- **Work to complete**
A. Answer these questions using the Synthmaster text.
(i) In which three modes can each layer play?
(ii) Where on the screen are the envelopes?
(iii) How many Modulation Sources and how many Targets does the modulation section have?
B. Quote the Synthmaster text between "Also at the" and "Synth You’ll Need?", inclusive.

So to the all-important routing and you’ll find, initially anyway, that you will hover around the top left of the synth. Synthmaster is dual layer, with each one playing in Poly, Mono or Legato modes. From there simply think of everything in blocks from left to right, so within each layer you get these blocks which comprise modulators, the two oscillators, the filter section, effects, envelopes and LFOs (x4).

Each of these blocks can be switched on and off or connected, sometimes differently (in the case of the filters in series, parallel, or split) and each is explored in detail within other areas on the screen. So oscillators and modulators are bottom left; envelopes, bottom right; filters, top right; arpeggiator and effects top left; and finally a Matrix area to the right.

This modulation section in itself is worth the asking price. The synth has 3000 parameters to edit and this section has 95 Modulation Sources and 650 Targets. But before you get overwhelmed, again it’s not as complicated as it might be, with 12 easy (common) parameters accessible within the browser, along with X-Y touchpads to make changes.

Also at the far right, you can make adjustments to various settings including changing the skin. While this is very cool, do be careful as you might end up in the more restricted Synthmaster Player Mode and, as I did, struggle to get back to the normal mode (I found the PDF manual eventually!).

The Only Synth You’ll Need?
So there is already a lot going on here but there is more, which ultimately gives the plug-in its ‘master’ status. First, the sheer number of synthesis options and oscillator combinations/types is staggering: Basic; Additive (Basic x8); Vector (using four Basics by way of vector x-y parameters); and Wavetable, not to mention AudioIn (which reminds me I must also mention that Synthmaster can be used as an effect).

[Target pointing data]
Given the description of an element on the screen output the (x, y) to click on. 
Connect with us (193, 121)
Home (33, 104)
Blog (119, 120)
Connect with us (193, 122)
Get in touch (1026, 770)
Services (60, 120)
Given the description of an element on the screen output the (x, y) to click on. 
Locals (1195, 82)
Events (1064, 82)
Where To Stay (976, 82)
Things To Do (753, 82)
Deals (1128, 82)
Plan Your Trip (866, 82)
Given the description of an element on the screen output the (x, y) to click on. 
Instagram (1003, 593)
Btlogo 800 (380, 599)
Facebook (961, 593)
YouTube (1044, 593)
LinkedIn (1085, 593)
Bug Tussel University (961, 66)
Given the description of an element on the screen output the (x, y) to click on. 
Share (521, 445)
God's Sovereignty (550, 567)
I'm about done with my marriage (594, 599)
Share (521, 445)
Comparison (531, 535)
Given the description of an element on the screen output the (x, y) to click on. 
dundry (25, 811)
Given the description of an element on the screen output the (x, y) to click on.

- **Outputs for the tasks**
A.
(i) Poly, Mono or Legato
(ii) Bottom right
(iii) 95 Modulation Sources and 650 Targets

B.
Also at the far right, you can make adjustments to various settings including changing the skin. While this is very cool, do be careful as you might end up in the more restricted Synthmaster Player Mode and, as I did, struggle to get back to the normal mode (I found the PDF manual eventually!).

The Only Synth You’ll Need?